O ambiente global segue influenciado por declarações recentes do presidente dos Estados Unidos, Donald Trump, que afirmou ter recebido sinalizações de negociação por parte do Irã.

Negociações diplomáticas movimentam cenário internacional

Nesta terça-feira, representantes de Israel e Líbano se reúnem em Washington, no Departamento de Estado dos EUA, para discutir uma possível trégua.

A iniciativa conta com mediação norte-americana e faz parte de um conjunto mais amplo de tratativas envolvendo também Irã e outros países da região.

Apesar do avanço diplomático, ainda existem impasses relevantes.
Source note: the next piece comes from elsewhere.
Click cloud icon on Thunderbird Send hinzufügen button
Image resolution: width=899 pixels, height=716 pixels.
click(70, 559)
Israel afirma que não aceita negociar diretamente com o Hezbollah, enquanto o grupo libanês rejeita participar de acordos formais. Já o governo do Líbano demonstra abertura ao diálogo, o que mantém as negociações em andamento, ainda que sem consenso.
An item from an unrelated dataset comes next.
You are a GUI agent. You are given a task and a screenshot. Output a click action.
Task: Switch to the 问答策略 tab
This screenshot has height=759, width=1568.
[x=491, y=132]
Os conflitos seguem intensos na região, com ataques recentes e troca de ofensivas entre os envolvidos, o que mantém o cenário de instabilidade.

Petróleo recua e mercado global reage

Com a expectativa de avanço nas negociações e possível redução das tensões, o preço do petróleo voltou a cair. O tipo Brent, referência internacional, registrava baixa de 0,32%, cotado a US$ 99,04 o barril. Já o WTI, referência nos Estados Unidos, recuava 1,80%, sendo negociado a US$ 97,30.

A preocupação dos investidores também envolve possíveis impactos econômicos globais, especialmente após discussões sobre o bloqueio do Estreito de Ormuz, importante rota de transporte de petróleo.

Agenda econômica e mercados globais

No Brasil, o foco também está na divulgação dos dados do setor de serviços pelo IBGE e no índice de preços ao produtor nos Estados Unidos. Segundo o Boletim Focus, a expectativa de inflação para 2026 subiu para 4,71%, enquanto projeções de crescimento e juros seguem estáveis.

Nos mercados internacionais, Wall Street fechou em alta, enquanto bolsas da Europa encerraram em queda. Na Ásia, os resultados foram mistos, refletindo a cautela dos investidores diante das incertezas geopolíticas e econômicas.